Data extracted from a collection -
--------------------------------

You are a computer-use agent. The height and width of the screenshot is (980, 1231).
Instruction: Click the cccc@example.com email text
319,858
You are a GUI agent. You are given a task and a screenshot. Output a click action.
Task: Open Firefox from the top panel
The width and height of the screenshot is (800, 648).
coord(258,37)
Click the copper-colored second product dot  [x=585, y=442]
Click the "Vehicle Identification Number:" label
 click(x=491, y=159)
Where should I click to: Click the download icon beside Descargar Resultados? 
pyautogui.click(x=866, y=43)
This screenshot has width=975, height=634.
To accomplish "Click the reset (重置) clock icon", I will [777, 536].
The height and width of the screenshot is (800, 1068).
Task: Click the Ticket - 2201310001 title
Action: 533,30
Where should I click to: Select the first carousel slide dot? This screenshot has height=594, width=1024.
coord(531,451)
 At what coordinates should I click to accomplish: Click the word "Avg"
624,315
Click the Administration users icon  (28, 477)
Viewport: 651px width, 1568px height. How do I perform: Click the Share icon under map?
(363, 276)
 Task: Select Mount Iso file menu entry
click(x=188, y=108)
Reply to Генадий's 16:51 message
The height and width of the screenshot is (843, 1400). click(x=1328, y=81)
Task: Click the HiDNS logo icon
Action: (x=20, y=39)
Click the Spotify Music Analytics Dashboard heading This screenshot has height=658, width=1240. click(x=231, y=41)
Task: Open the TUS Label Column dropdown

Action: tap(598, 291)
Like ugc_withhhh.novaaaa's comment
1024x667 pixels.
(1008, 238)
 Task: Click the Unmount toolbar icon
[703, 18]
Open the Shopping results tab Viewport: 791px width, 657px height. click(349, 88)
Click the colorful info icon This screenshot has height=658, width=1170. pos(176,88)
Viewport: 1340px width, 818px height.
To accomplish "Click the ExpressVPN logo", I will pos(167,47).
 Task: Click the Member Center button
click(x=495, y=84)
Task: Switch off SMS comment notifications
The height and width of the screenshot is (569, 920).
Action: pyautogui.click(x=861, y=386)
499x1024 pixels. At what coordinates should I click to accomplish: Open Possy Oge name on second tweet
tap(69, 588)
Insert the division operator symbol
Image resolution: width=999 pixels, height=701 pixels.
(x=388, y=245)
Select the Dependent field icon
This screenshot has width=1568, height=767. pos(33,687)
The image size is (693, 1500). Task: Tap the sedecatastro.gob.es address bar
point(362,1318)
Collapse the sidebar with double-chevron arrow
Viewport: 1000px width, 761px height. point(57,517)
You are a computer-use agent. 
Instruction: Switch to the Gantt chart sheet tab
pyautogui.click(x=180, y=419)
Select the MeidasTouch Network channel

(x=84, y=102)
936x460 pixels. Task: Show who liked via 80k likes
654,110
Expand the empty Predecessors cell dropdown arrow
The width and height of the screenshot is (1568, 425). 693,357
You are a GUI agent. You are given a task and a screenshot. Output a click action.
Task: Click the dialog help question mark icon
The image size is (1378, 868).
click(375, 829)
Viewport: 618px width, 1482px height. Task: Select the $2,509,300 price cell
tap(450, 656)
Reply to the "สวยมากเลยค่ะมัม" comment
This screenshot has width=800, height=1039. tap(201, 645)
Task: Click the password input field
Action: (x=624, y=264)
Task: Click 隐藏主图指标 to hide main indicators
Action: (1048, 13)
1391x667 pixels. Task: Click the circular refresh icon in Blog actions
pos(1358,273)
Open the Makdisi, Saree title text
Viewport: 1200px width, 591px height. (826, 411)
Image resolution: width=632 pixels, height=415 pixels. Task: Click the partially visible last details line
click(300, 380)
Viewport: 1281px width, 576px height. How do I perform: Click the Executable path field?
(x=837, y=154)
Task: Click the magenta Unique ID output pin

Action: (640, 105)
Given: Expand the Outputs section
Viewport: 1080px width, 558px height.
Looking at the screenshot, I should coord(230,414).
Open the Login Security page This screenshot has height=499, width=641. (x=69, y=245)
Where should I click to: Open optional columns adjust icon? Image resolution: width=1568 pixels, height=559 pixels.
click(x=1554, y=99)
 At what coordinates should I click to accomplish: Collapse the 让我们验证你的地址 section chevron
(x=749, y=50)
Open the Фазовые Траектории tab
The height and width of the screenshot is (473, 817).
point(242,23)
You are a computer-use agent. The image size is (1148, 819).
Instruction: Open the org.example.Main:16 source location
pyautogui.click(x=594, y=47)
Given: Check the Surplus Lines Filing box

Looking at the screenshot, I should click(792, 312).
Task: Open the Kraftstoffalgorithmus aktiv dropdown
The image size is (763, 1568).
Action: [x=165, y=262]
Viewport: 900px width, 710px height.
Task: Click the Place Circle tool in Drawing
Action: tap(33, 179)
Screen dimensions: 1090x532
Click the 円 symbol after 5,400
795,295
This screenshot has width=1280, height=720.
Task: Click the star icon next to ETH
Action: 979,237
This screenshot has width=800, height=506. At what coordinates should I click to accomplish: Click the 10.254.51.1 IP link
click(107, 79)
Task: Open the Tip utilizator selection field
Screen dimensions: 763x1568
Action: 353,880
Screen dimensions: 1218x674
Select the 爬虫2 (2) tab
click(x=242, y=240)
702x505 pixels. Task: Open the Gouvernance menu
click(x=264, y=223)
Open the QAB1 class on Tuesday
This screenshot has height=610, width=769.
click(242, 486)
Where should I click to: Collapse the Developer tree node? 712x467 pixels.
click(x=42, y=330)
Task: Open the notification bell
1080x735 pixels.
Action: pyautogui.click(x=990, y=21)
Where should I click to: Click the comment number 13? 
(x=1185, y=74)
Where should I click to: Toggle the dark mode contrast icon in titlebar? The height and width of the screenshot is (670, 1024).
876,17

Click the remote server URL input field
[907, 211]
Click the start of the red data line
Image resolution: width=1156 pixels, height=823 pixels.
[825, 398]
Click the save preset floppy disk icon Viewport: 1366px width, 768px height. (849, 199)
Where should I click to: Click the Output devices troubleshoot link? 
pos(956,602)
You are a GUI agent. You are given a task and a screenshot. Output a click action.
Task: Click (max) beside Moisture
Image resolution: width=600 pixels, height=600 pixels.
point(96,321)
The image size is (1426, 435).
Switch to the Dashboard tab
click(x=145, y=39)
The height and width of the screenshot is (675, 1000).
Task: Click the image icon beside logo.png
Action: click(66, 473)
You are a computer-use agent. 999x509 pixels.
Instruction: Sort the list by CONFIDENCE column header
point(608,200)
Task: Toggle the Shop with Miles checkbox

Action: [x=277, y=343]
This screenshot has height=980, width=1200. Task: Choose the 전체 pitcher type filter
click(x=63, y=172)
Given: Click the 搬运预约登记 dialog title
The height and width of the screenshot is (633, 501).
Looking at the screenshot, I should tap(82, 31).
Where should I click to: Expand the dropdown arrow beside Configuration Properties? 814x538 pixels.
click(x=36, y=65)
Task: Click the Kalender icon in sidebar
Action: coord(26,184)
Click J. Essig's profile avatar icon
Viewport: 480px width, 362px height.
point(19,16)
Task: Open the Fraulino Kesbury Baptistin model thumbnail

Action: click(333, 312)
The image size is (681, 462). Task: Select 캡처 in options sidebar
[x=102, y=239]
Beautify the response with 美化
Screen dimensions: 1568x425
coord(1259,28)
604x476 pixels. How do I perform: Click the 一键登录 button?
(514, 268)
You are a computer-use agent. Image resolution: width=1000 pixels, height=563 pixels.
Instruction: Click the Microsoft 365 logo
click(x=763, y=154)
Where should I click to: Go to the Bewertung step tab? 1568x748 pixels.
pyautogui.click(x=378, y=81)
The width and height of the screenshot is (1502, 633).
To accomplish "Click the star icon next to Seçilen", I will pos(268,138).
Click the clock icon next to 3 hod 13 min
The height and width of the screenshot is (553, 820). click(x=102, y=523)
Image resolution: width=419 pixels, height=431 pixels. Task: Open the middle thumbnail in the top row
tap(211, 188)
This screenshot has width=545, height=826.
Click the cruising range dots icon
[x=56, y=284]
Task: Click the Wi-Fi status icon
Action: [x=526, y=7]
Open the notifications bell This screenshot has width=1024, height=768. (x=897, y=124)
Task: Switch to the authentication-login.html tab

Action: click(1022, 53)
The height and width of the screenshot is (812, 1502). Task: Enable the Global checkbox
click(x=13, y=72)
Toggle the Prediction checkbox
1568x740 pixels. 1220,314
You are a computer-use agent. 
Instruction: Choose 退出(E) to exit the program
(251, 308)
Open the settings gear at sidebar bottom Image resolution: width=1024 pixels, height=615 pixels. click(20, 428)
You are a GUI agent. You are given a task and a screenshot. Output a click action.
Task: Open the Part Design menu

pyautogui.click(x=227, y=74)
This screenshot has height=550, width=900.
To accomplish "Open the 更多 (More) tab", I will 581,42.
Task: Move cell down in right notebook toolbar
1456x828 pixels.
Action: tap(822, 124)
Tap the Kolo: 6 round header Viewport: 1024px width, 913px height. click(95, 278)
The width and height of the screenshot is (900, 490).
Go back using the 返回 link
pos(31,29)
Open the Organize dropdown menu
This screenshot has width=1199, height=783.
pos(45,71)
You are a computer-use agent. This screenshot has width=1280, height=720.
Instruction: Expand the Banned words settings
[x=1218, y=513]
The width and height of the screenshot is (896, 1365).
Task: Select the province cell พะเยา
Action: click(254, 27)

--------------------------------

Work item -
Please return all lines from the records that hold the word "notifications".

Task result -
Task: Switch off SMS comment notifications
Open the notifications bell This screenshot has width=1024, height=768. (x=897, y=124)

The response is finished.